▸ **Task prompt**
Starting at the line that contains "Cart (1211, 1715)", return every line down to the end of the records below, exactly as written.

▸ **Records for this task**
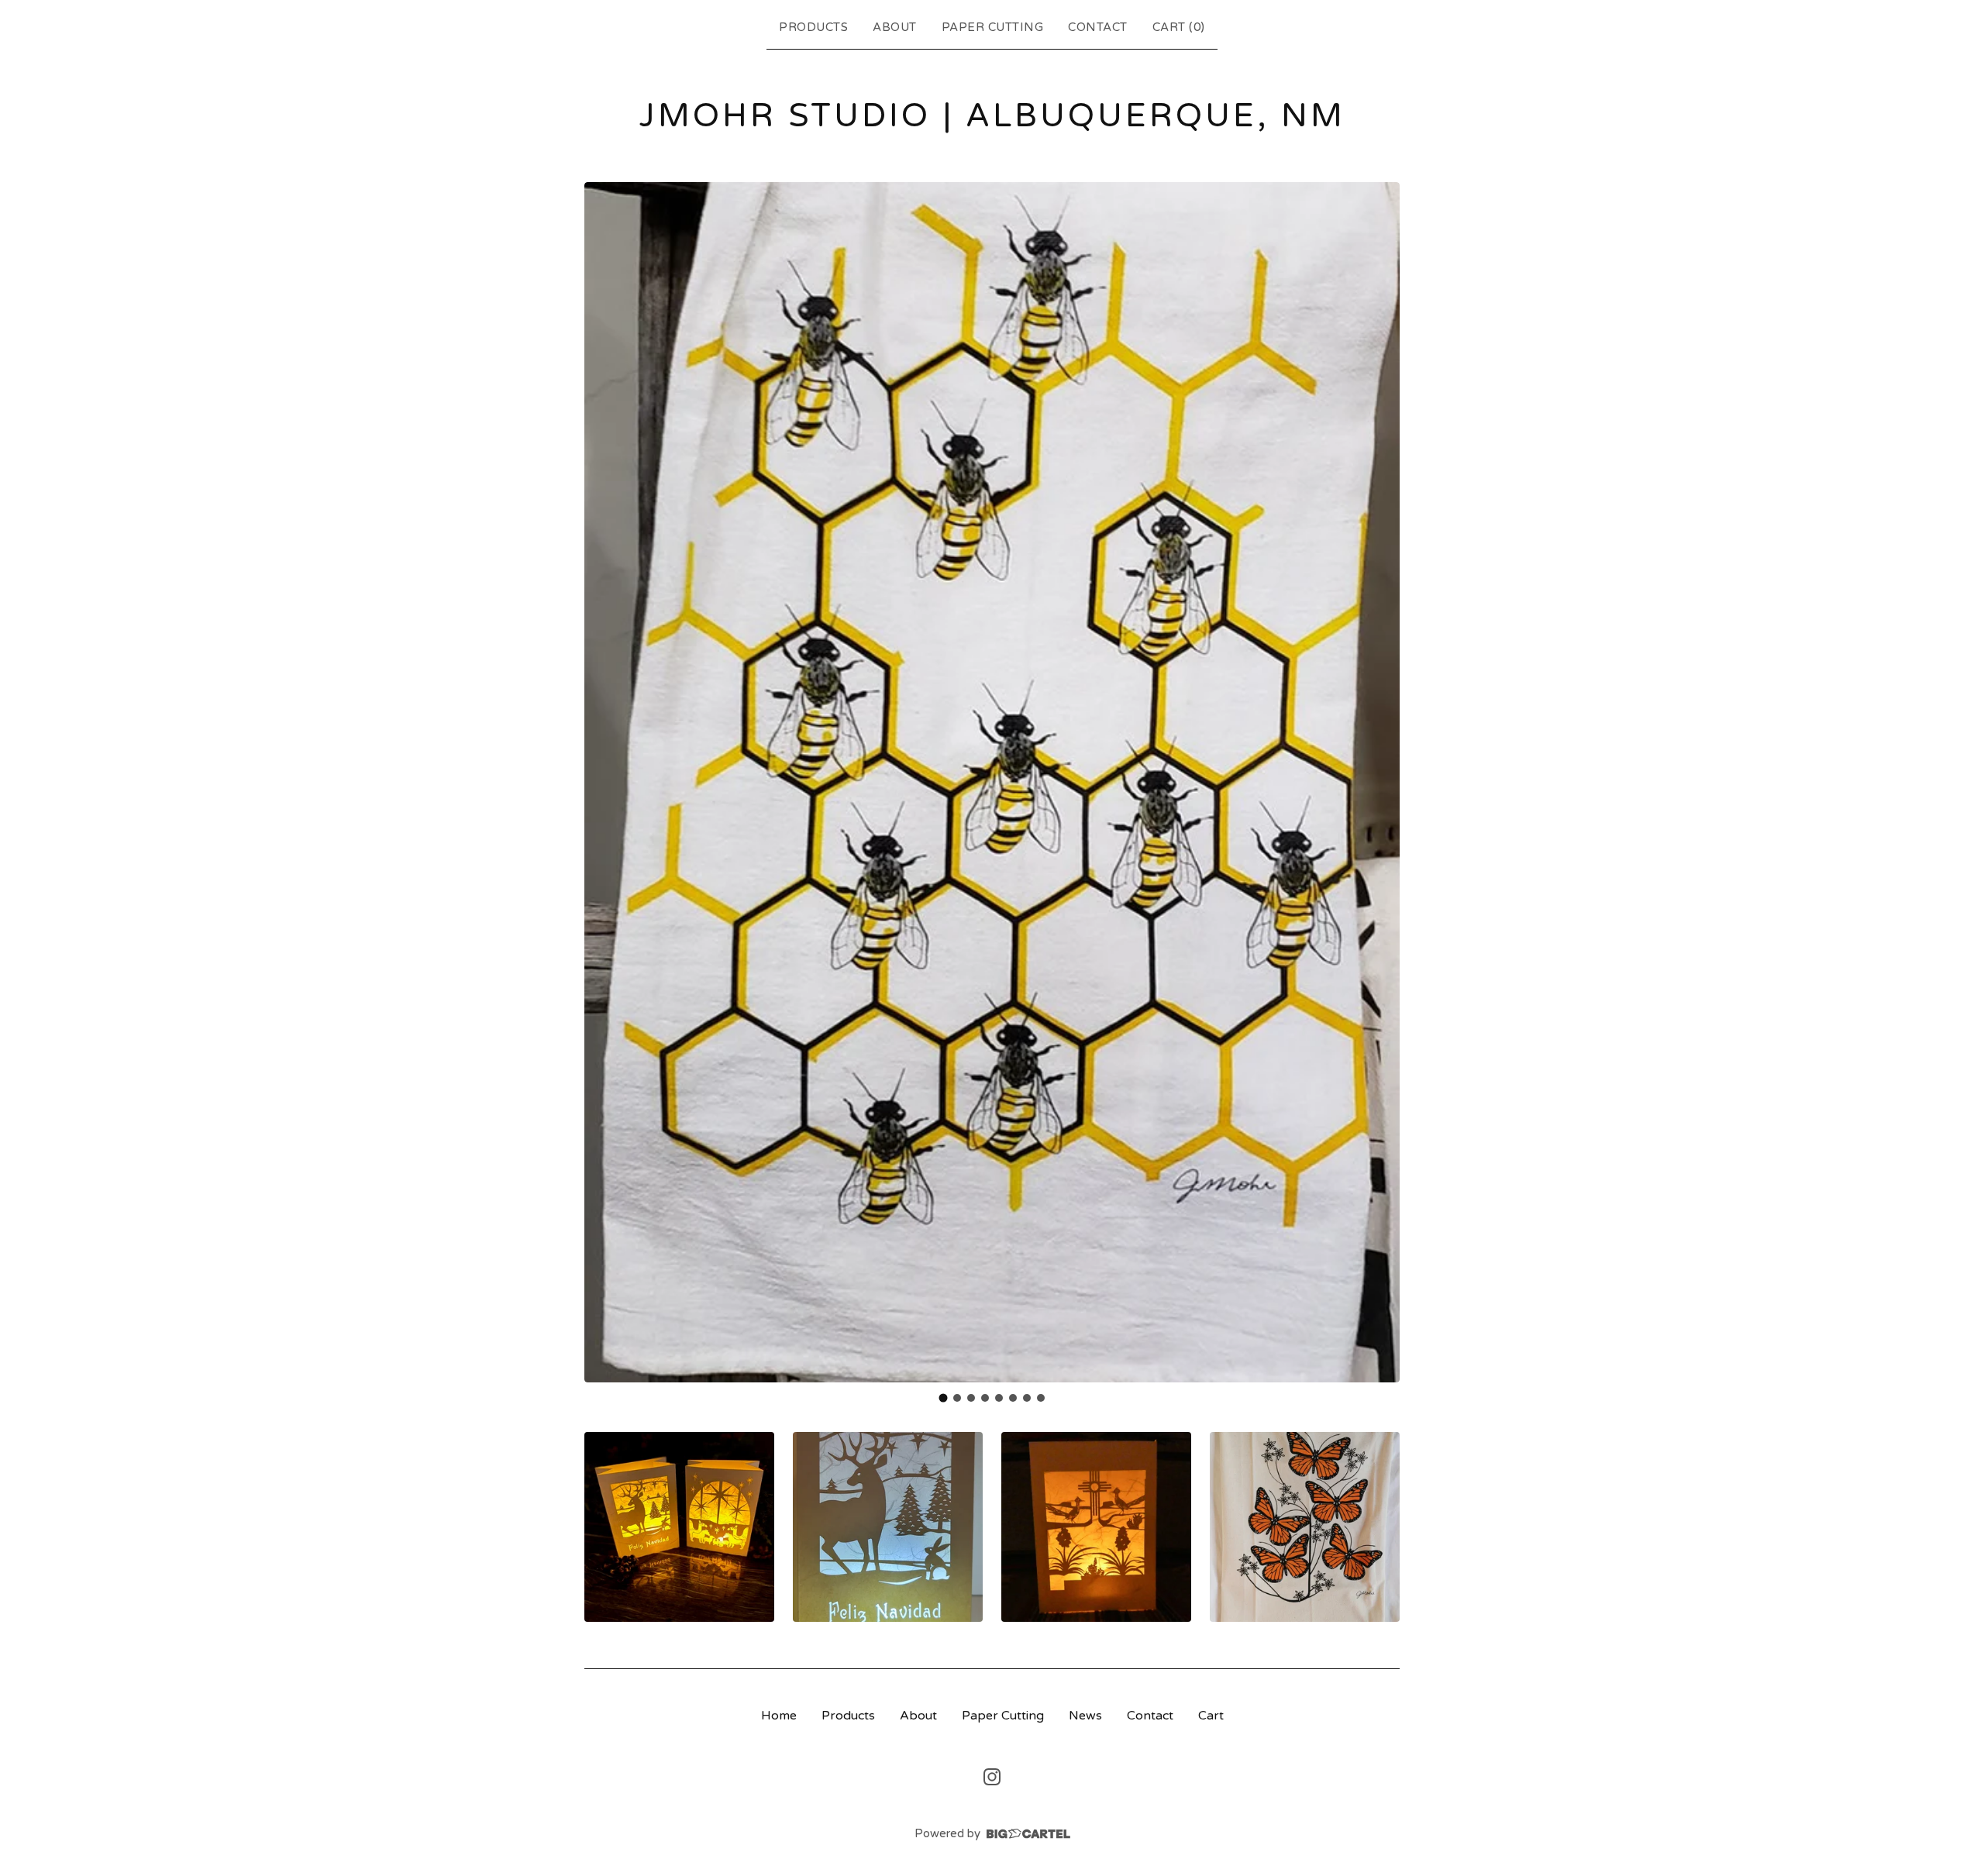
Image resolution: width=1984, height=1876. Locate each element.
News (1085, 1715)
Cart (1211, 1715)
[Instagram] (992, 1777)
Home (779, 1715)
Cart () (1178, 27)
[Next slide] (1378, 782)
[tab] (943, 1398)
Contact (1098, 27)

▸ **Response to the exercise**
Cart (1211, 1715)
[Instagram] (992, 1777)
Home (779, 1715)
Cart () (1178, 27)
[Next slide] (1378, 782)
[tab] (943, 1398)
Contact (1098, 27)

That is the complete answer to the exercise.